Syria and climate change - did the media get it right?
By By Alex Randall, Climate Change & Migration Project Manager at Climate Outreach
Published:04 May 2016
In 2015 the media exploded with coverage about climate change and the conflict in Syria. Our latest report makes the case that most of the media coverage failed to properly understand the links. But none the less there are important connections that need to be explored.
A combination of global events and new research meant that the press took a sudden interest in how climate change may have played a role in igniting the conflict in Syria. Events across Europe and within Syria meant that the conflict and subsequent flows of people out of the Middle East were already one of 2015’s biggest media stories.
The sharp increase in drownings in the Mediterranean, and the refugee camp in Calais, meant the English speaking media were already devoting huge amounts of attention to the situation in Syria. Then in March 2015 Collin Kelley and his colleagues published a paper that linked the climate-driven drought Syria had experienced to the start of the violence.
At this point the media exploded with coverage about how climate change was responsible for the violence in Syria and for the resulting refugee situation across Europe. While Kelley’s research was robust and measured, the media’s coverage was not. And in seeking out a compelling story the press mostly failed to properly explain how climate, drought, migration and conflict were connected in Syria. The version of events they told fuelled anti-migrant and refugee sentiments that already exist in European society.
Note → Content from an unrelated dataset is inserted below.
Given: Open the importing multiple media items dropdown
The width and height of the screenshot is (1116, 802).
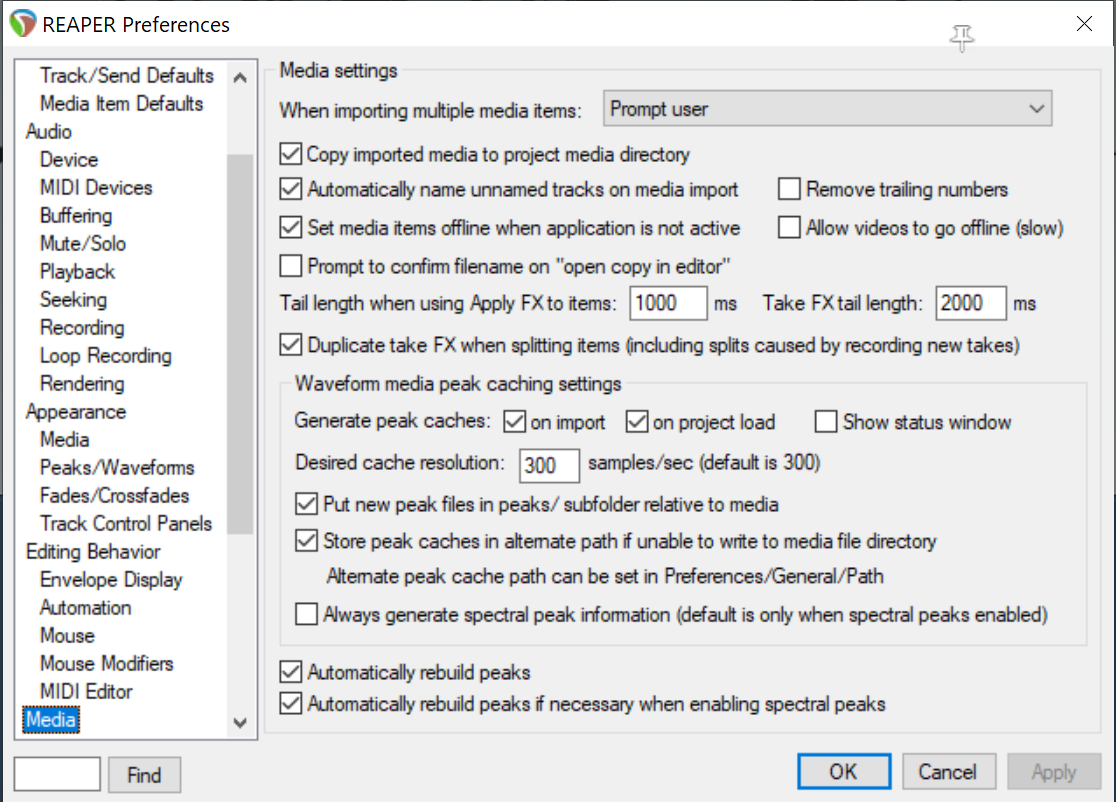Looking at the screenshot, I should coord(827,109).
This is roughly how the media narrative went. The media argued that years of drought had destroyed much of Syria’s agriculture. And this drought was made worse by climate change. The drought, combined with widespread corruption and mismanagement by the regime had destroyed rural livelihoods.
Faced with little choice people moved from the countryside into Syria’s cities. Of course there was variation between stories, but looking at the coverage together, a clear narrative emerges.
After this point is where the media narrative gets rather vague. The story usually then goes that newly arrived migrants fought with existing residents over scarce resources. In other words this was a classic resource war, in which migrants clashed with an existing population because there wasn’t enough to go around.
The coverage really took off when Prince Charles claimed that he had predicted these kinds of climate-driven resource wars decades ago. The implication was that migrants arriving in Syria’s cities sparked violence.
This is a troubling narrative. Partly because it’s not what actually happened. But also because of the way it represented migrants. The narrative suggests that when people migrate - even internally in this case - they are likely to cause conflict.
The implication is that a climate-driven movement of people destabilised Syrian cities and led to full blown war. The suggestion is that migrants - or migration in general - has the power to lead to violence and widespread chaos. And further that climate-driven migration in the future might similarly spark violence, perhaps even inside Europe.
The nature of migration
Regrettably this plays into many of the existing untruths about the nature of migration. There is little evidence that migration leads to conflict or violence. In fact, what actually happened in Syria provides the counter-point to these views.
It’s certainly true that a severe and prolonged drought wrecked rural livelihoods in Syria’s countryside. It’s also true that this drought was made more likely by human induced climate change.
To this extent it is entirely reasonable to link climate, drought and the destruction of Syria’s rural economy. But this is where reality and the media coverage part company.
Syria’s rural population had been made progressively poorer, and anger towards the regime had grown significantly. Although the drought was exacerbated by climate change, the failure to properly manage any kind of response to the drought sat squarely with the regime.
Millions of people in the countryside were reaching the point where they were - in various ways - ready to take part in an uprising against the regime. At the same time the destruction of Syria’s agriculture meant many rural people were also leaving the countryside to try and find work in the cities.
When they arrived in the cities they found an urban population that was equally ready to begin an uprising against the regime. In a sense climate-driven migration had bought two aggrieved populations together. The uprising was in fact an act of cooperation between the two populations.
The anger and numbers provided by the newly arrived migrants gave the uprising the push it needed to move from private hatred of the regime to public protest and demands for its end.
This paints a rather different picture of Syria's rural to urban migrants. In spite of scarcity and poverty in Syrian cities, they did not fight against urban populations. In spite of shortages of food, water and fuel the recently arrived migrants and existing residents acted in cooperation in an attempt to overthrow the regime.
The uprising failed. But the regime also failed to completely put it down. Violence erupted into this power vacuum. Money and weapons poured into Syria from the various backers of hundreds of armed groups.
The consequences were the five years of violence and the refugee situation we see around us now.
It is entirely correct to place climate change as one of the drivers of this violence, and of the various episodes of migration and displacement that are linked to it. But it is entirely wrong - factually and morally - to suggest that migrants themselves are in some way to blame.
Syria and climate change: did the media get it right? is an interactive digital briefing.
Alex Randall coordinates the Climate and Migration Coalition, a network of refugee and migration organisations working together on climate change.